Ik dwaalde verder door de wijk. In de Johannastraat was de jeugd
aan het voetballen met de allergoedkoopste bal: een leeg
colablikje. Het lawaai leek een groep vrouwen, die mij
achterdochtig opnamen, niet te deren. In platgeslagen vorm
keerde een blikje terug in de handen van een man die het in de
boomarme wijk als weggooistok gebruikte voor zijn hond. Terug op
de drukke Klarendalseweg belandde ik even in een donker groepje
Engelstaligen met vrolijke stemmen en fantastische
Gullitkapsels. Tegen wil en dank snelde ik even in hun midden
voort. Ze zagen me niet eens.
Het leek me een wijk waaruit de ziel van de saamhorigheid was
verdwenen en de onverschilligheid van het ratjetoe was gekomen.
Zo gaat het op veel plaatsen, maar de oudgedienden die niet meer
worden gekend zitten met de pijn.'Veel Klarendallers zijn
verhuisd', zegt W. Ebbers die op de hoek met de Catharijnestraat
een shagje stond te rollen, 'ik denk dat de helft vertrokken is
naar het Broek en Zuid'. Ook hij begon over het samen dansen in
de straten van een verdwenen tijd. 'Ach, er werd soms ook wel
door de mannen gevochten. Omdat je in alles één was, begrijp je.
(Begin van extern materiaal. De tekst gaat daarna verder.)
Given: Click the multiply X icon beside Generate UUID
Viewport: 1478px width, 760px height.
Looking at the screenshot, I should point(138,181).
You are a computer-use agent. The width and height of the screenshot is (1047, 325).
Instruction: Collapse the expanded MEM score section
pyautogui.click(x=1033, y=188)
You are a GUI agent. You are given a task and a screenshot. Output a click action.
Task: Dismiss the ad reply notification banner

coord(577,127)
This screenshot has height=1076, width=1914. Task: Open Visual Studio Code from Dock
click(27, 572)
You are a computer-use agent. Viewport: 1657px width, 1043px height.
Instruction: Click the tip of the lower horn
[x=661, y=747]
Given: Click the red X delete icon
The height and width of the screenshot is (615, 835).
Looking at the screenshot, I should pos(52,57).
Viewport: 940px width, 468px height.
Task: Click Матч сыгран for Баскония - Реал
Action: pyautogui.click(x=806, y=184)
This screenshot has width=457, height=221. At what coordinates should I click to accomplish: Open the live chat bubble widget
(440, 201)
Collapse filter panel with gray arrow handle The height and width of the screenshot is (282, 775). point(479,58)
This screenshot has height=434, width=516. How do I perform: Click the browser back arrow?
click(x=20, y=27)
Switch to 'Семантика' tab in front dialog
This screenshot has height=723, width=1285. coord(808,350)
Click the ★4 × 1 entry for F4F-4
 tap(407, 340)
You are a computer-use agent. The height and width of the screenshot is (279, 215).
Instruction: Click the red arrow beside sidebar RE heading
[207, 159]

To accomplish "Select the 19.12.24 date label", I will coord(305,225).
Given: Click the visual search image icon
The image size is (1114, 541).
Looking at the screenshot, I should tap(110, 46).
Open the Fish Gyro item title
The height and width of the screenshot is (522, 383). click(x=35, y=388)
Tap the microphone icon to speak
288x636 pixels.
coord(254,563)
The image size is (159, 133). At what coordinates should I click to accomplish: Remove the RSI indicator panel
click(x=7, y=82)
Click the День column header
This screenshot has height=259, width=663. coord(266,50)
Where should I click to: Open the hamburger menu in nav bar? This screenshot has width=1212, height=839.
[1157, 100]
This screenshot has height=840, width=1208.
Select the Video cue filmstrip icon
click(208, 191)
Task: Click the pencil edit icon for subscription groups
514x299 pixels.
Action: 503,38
Maar kijk eens om je heen'. Nu is die bloemenzaak weer weg, Daar
was een winkel waar je de mooiste spulletjes kon kopen. Nu ligt
er gore tweedehands rommel. Daar zat het winkeltje met potten en
pannen. Alles gaat weg. Daar zat de leesbibliotheek'.
Ebbers slaakte een sombere zucht. 'Het leeft niet meer. Vroeger
op Koninginnedag, dan danste heel Klarendal. Weg. Zes jaar
geleden hadden we nog het feest van de Klarendalse Dag. Alles
was prachtig versierd. Weg'. Ik verliet de wijk. De route ging
op de Transvaalbuurt met haar mooie huizen af, en vandaar over
de Mandelabrug naar Meinerswijk en de pols van Zuid. Het klinkt
allemaal erg Arnhems. Maar ik moest denken aan de Achterhoek.